Nagisa berhasil membuat Mori menghentikan tangisnya. Walau anak itu masih meyimpan beberapa sesenggukan hasil ratapan. Namun, ia terlihat mulai tenang, dengan menyamankan diri berbaring di pangkuan Nagisa.

"Sensei, apakah pangelan tampan itu—hah ... akan datang, menyelamatkanku?" Tanya Mori walaupun sedikit tersekat di tengah kalimat untuk bernapas.

"Tentu saja, ia akan segera datang dan membawa kita keluar dari sini," balas Nagisa untuk meyakinkan Mori bahwa mereka akan selamat.

"Aku bukan ... seorang putri .... Aku hanya, seorang anak, yatim piatu, apakah ... hah ... ia akan menyukaiku?"

"Aku tidak tahu ... tapi yang pasti, saat kau bertemu pangeranmu ... kau akan langsung jatuh cinta padanya," kata Nagisa yang juga mulai merasa sesak.

Nagisa menyandarkan diri pada arak di belakangnya untuk menghalau pusing yang semakin menyiksa. Keringat yang bercucuran dan suara napas yang tersedat-sendat beriringan anatara dirinya dan sang murid, menjadi bukti melemahnya tanda kehidupan dalam ruangan itu.

"Sensei, aku—hah ... tidak ... hah ... dapat bernapas hah ...," Mori memegang dadanya sambil menggeliat lemah di pangkuan Nagisa.

"Bernapas pelan-pelan saja, hah ... seperti sensei.

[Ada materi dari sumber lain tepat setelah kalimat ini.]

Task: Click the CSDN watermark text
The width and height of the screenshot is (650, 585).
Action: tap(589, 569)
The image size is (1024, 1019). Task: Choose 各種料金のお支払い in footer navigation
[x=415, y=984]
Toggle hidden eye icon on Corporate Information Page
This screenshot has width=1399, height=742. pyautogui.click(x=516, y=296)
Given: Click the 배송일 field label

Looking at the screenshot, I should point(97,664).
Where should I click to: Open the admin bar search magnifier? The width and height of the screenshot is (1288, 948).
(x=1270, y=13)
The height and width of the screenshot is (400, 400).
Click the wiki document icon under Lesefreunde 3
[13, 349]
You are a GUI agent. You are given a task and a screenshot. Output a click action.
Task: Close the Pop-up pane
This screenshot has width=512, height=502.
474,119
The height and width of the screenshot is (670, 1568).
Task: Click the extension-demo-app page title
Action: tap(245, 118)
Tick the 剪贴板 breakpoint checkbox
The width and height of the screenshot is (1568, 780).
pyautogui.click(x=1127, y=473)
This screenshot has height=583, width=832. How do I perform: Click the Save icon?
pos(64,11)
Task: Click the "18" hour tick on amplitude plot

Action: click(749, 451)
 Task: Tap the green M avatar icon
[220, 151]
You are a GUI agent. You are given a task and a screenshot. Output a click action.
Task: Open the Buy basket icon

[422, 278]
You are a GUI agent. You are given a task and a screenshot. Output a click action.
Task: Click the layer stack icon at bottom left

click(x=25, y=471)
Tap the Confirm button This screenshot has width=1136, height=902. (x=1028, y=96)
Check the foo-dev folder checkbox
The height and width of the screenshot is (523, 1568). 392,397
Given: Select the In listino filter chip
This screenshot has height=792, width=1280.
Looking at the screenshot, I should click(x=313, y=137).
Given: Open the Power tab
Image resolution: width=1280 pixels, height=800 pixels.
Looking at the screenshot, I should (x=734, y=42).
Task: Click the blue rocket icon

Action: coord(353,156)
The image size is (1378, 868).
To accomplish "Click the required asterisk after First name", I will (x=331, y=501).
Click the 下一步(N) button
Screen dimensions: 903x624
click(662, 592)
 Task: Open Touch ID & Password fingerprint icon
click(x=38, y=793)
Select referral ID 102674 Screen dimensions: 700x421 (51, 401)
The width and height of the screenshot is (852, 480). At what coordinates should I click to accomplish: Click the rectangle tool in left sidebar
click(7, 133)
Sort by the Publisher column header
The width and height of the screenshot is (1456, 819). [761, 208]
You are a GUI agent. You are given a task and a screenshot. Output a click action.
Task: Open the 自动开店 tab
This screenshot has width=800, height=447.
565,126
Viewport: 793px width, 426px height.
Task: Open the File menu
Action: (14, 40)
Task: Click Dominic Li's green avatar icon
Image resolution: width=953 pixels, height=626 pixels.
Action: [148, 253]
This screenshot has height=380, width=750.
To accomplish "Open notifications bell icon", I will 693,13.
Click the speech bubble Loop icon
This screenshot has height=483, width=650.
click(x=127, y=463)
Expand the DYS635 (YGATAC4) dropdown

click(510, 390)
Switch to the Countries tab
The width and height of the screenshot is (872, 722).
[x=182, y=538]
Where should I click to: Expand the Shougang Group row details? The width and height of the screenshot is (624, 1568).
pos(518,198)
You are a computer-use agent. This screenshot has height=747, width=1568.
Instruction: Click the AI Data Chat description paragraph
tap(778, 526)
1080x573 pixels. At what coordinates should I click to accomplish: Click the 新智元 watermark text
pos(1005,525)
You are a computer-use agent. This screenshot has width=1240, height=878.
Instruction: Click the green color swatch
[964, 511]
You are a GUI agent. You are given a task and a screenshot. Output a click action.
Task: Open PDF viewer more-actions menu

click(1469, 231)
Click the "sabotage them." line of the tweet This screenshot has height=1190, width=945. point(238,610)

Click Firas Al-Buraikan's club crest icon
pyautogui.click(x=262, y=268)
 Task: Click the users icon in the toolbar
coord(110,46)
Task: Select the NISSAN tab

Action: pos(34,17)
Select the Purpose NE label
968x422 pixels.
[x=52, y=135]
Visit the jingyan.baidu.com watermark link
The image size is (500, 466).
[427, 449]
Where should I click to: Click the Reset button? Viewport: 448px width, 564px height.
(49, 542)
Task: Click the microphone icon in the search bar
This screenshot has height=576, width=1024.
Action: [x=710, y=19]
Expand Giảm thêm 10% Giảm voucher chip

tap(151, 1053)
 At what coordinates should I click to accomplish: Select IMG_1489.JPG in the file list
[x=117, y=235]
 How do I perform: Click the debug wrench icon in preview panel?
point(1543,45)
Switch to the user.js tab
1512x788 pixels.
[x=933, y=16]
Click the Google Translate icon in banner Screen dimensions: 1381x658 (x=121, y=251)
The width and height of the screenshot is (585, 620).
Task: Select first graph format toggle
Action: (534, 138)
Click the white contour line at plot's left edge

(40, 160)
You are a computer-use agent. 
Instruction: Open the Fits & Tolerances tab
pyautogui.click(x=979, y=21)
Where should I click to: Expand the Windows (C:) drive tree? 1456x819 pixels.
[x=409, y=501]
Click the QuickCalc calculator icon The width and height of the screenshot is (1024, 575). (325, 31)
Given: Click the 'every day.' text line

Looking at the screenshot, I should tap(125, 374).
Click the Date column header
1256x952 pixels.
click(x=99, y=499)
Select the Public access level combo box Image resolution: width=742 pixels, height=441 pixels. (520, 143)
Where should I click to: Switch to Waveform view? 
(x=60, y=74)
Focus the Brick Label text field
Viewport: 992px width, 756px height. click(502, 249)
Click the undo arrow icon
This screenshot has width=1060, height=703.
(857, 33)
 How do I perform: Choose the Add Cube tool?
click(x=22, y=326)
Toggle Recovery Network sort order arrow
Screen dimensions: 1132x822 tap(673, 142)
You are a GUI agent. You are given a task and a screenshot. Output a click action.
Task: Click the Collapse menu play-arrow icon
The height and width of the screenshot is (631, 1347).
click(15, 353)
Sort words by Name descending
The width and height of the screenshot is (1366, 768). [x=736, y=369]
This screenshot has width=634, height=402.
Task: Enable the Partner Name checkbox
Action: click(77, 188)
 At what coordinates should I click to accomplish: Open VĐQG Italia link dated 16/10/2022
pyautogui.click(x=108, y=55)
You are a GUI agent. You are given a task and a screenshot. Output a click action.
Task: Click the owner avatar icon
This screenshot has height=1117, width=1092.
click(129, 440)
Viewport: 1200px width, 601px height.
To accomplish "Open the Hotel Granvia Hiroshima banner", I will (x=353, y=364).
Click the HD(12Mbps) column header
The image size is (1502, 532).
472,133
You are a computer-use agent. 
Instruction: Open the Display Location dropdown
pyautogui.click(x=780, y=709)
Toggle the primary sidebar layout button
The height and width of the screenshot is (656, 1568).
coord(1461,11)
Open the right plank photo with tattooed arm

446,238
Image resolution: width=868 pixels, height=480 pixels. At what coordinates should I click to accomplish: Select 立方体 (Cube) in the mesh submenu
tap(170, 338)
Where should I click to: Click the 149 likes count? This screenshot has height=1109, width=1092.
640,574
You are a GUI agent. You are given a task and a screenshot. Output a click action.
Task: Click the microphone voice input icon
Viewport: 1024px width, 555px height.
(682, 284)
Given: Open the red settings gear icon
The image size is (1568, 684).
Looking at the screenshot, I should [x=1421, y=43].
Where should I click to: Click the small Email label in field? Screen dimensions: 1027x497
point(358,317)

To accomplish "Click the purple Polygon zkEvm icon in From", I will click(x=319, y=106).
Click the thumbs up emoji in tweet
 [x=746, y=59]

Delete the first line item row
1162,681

Tarik napas, hah ... keluarkan .... Huf ...." Nagisa mencoba menenagkan Mori yang semakin tertekan oleh menipisnya oksigen dalam ruangan. "Ayo lakukan bersama-sama, bernapas hah ... keluarkan, huft .... Lakukan sekali lagi ... ya hah ... seperti itu,"

Kemudian Mori terlihat lebih tenang di banding beberapa saat yang lalu.

"Sensei hah ... Teman-temanku, hah ... banyak, yang mengatakan ini ...uhuk, pada orangntuanya. Hah ... tapi aku, hah ... tidak pernah dapat melakukannya. Hah .... Jadi, bisakah kau mengatakan, hah ... pada Iruka Sensei dan pangeranku hah ... bahwa aku mencintai mereka?"

"Tidak, kau yang harus mengtakan sendiri hah ... pada mereka saat kita keluar," kata Nagisa, sambil menggenggam tangan Mori untuk memberikan semangat bertahan.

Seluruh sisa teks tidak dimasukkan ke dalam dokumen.